While the significance of bacterial vitamins is expected to increase when the host is malnourished, the researchers hypothesized that the bacterial supply of B vitamins can regulate the mitochondrial function in host cells under a range of standard nutritional conditions as well. To test their hypothesis, they removed all gut bacteria from female fruit flies – leaving them germ free – and noted a shortage of FAD, which led to reduced mitochondrial activity, lower ATP production and mild weight loss. Substantial attenuation of mitochondrial activity was observed in the ovaries, particularly in follicle cells of the developing egg chamber. To determine if the repressed oogenesis is caused by the attenuation of ovarian mitochondrial activity, the researchers inhibited the expression of certain mitochondrial genes in ovarian follicle cells, this time without eliminating the gut microbiota. They found that disrupting the mitochondrial function of these cells is enough to significantly impair oogenesis; in fact, this effect was similar to the one that was observed in germ-free flies. Moreover, recolonization of germ-free female flies with gut bacteria (or alternatively, supplementing their diets with riboflavin), restored the mitochondrial function in the follicle cells, elevated the ATP levels in the ovaries and the entire body and increased ova production. The causal relation between gut bacterial metabolism and host energy production was further supported by measurements of ATP levels and overall weight of male flies.

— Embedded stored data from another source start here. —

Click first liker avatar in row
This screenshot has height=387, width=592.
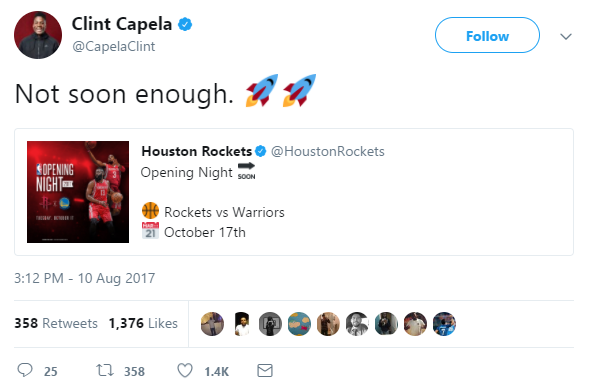(212, 324)
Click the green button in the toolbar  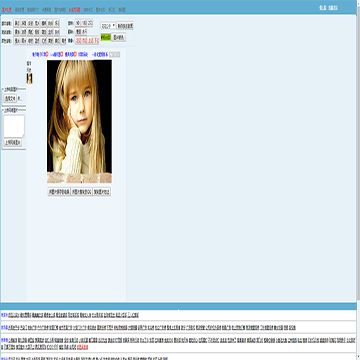106,37
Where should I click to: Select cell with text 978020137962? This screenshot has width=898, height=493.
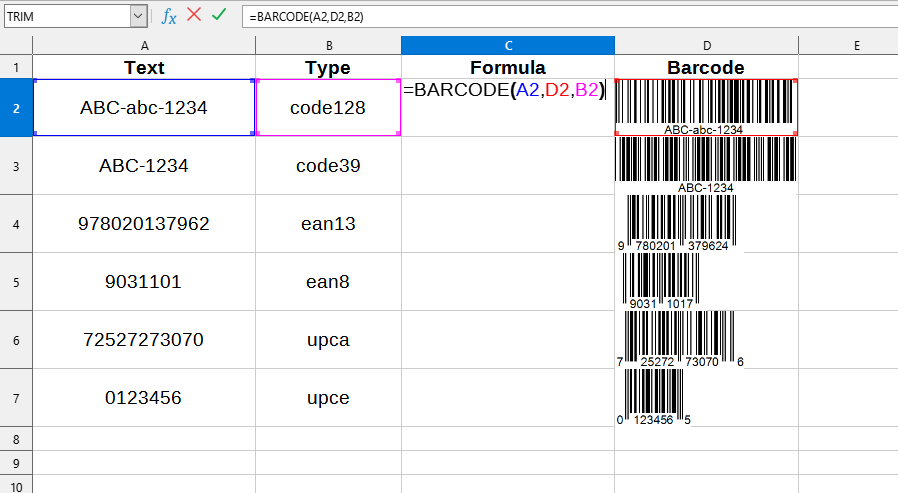[x=144, y=224]
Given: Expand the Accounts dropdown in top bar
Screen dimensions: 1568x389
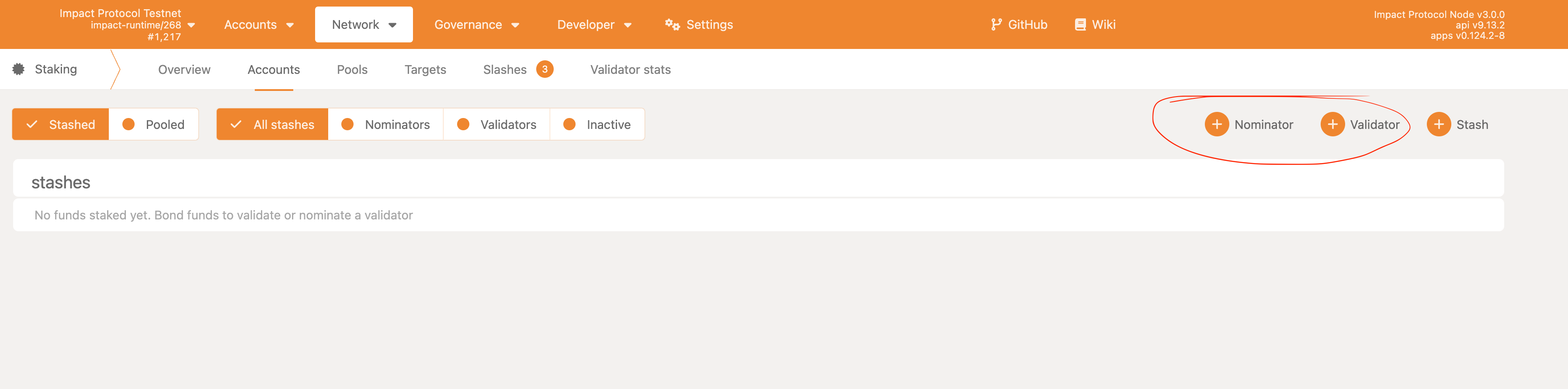Looking at the screenshot, I should (x=259, y=24).
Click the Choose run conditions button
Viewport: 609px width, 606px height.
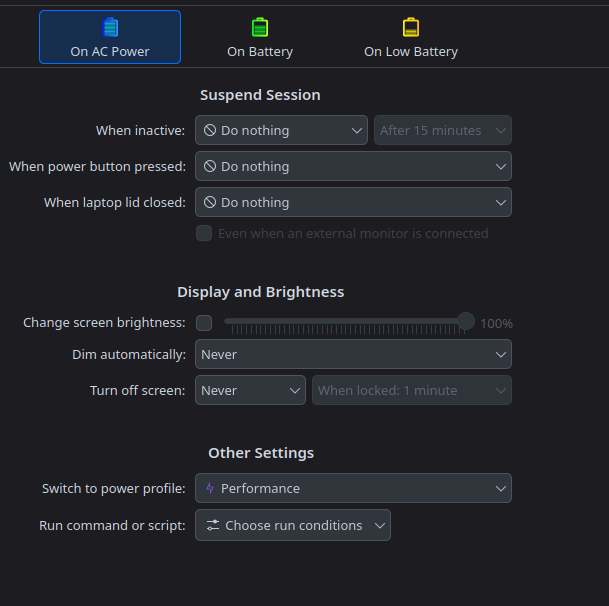pos(293,525)
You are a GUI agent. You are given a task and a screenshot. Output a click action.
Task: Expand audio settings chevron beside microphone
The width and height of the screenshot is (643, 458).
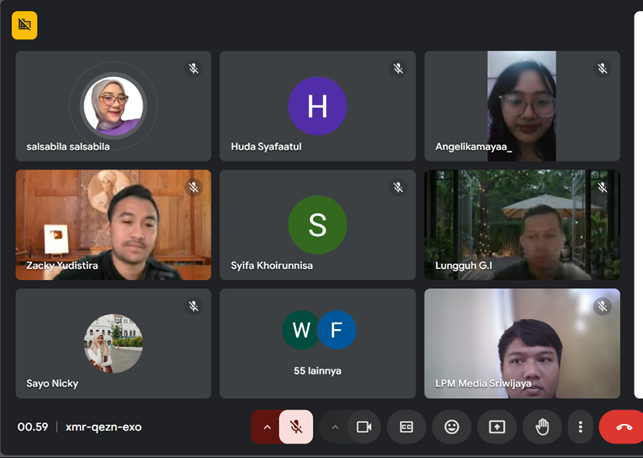point(266,427)
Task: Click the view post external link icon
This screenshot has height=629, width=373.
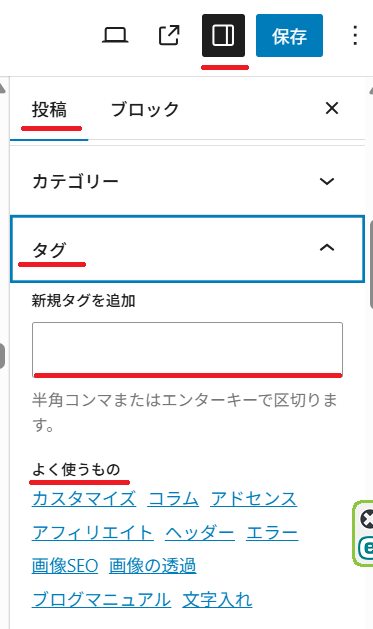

The bacterial-mitochondrial axis of regulation will most likely be found across different animal species
“In our effort to elucidate the ‘remote’ influence of gut bacteria over the reproductive system, we uncovered a fundamental mechanism of bacterial regulation over mitochondrial activity throughout the host body,” Prof. Soen explains. “As previously observed time and again, the relative simplicity of the fruit fly model makes it particularly effective for discovering elementary processes that characterize all living beings, including humans. Since the basic mechanisms of energy production are highly evolutionarily conserved, we expect that this bacterial-mitochondrial axis of regulation will be found to apply to many other species as well.”
The findings of this study also offer a mechanistic explanation for the known trade-off between survival and reproduction. Various conditions of stress (including malnutrition) require reduced investment in the highly energy-consuming process of reproduction, so as to enable the body to cope with the stressor(s). The causal link between a shortage of type-B vitamins (and their derived coenzymes) and the predominant repression of mitochondrial activity in the ovary prioritizes the expenditure of energy on processes that ensure personal survival over reproduction. “Although we have only demonstrated this mechanistic reallocation of energy in germ-free flies, we expect it to apply in a broad range of scenarios,” says Dr. Gnainsky.
Taken together, these findings uncover an important bacterial-mitochondrial axis of influence, linking gut bacteria with systemic regulation of host energy and reproduction. The fact that the mitochondrion is a genetically distinct organelle that is thought to be derived from ancient bacteria forms an intriguing image of cooperation between gut bacteria and their “primordial mothers” – the mitochondria.